Diciamo che io c'ero già dentro, per me non è cambiato molto. Ovviamente da direttore ho una responsabilità maggiore, ma conoscevo già le attività e non ho fatto altro che alzare il livello di attenzione, preoccupandomi di salvaguardare la salute di tutti in un momento complesso.

Su Un Posto al Sole ci è arrivata notizia di copioni già pronti, ma che ci sarebbero spaccature tra tecnici e attori proprio in relaziona alle disposizioni di sicurezza.

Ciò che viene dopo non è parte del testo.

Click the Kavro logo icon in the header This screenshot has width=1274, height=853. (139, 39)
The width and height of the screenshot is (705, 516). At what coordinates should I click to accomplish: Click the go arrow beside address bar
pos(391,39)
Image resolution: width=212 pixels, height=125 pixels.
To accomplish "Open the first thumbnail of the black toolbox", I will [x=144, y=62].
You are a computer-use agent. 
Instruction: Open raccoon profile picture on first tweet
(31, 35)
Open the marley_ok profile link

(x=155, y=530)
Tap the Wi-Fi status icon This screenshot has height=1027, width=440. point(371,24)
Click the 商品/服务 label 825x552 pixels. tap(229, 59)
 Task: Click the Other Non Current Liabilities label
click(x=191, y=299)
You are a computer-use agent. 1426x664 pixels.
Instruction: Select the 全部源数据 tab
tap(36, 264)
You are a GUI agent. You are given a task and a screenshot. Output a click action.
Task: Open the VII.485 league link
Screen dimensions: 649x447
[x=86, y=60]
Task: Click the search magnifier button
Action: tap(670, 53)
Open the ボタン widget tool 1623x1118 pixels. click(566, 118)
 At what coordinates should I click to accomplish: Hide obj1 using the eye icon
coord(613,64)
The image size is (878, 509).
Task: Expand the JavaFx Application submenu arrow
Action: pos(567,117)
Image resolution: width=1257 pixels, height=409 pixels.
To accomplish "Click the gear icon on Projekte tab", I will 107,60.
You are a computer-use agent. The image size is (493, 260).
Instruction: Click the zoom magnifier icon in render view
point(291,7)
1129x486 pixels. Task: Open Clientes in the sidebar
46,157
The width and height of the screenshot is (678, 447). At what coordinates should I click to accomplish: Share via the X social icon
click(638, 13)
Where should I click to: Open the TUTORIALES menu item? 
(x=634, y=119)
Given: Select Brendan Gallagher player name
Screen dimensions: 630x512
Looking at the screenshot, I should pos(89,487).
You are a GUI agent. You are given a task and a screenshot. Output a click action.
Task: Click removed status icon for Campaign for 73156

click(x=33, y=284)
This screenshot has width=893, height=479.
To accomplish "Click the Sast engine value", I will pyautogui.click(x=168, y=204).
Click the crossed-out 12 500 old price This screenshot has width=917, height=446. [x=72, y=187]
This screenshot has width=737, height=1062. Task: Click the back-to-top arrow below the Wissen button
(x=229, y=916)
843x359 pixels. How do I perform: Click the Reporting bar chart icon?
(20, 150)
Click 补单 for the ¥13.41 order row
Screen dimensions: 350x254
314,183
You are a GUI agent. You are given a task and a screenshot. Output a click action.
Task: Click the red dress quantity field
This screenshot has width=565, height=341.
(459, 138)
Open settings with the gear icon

Non mi risultano frizioni e divisioni tra cast e troupe. In questo momento c'è in tutti una grande voglia di tornare alla normalità, il problema è che Un Posto al Sole è una fiction, non uno spettacolo di varietà. Non ha solo un problema di tempistiche, perché affinché si mantenga la distanza tra gli attori, c'è bisogno di una riscrittura totale. Le sceneggiature disponibili prima del Covid non parlano di Covid, ma gli attori si comporteranno in base alle regole del Covid. In più c'è un'altra criticità: al momento non è ancora possibile girare in esterna.

Nelle sceneggiature al momento disponibili quindi non si parla di Covid?

In questo momento immagino che gli sceneggiatori stiano pensando come riprendere e da quando riprendere anche adattando la scrittura a quello che è accaduto.

Neighbours, la soap da cui Un Posto al Sole è tratta, ripartiràcon misure di sicurezza stringenti, che rendono tuttavia possibile girare. Lei che ne pensa?

Bisogna fare attenzione alle differenze che ci sono tra i due contesti. Quella soap si gira in Australia, dove ci sono stati poco più di 6mila casi di contagio e un numero di decessi decisamente basso, dati che forse potremmo assimilare a quelli di una città italiana. Sebbene la Campania, toccando fuori, sia fuori dal picco grosso di pandemia, le condizioni sono completamente diverse, anche rispetto al sentire comune del problema.

Quindi in definitiva c'è la volontà di ripartire, ma non si sa se e quando si potrà?

Noi predisponiamo l'organizzazione della produzione rispetto alle normative, stiamo facendo tutto con estrema attenzione e l'intenzione è ripartire prima dell'estate.

Il 15 giugno come data di partenza di Made in Sud è quindi ipotizzabile, ma ancora prematura?

Puntiamo a quella data, si fa di tutto per partire prima di luglio. Se ce la facciamo è perché si saranno poste le condizioni per tenere tutti in sicurezza. Sono fiducioso che ciò accada.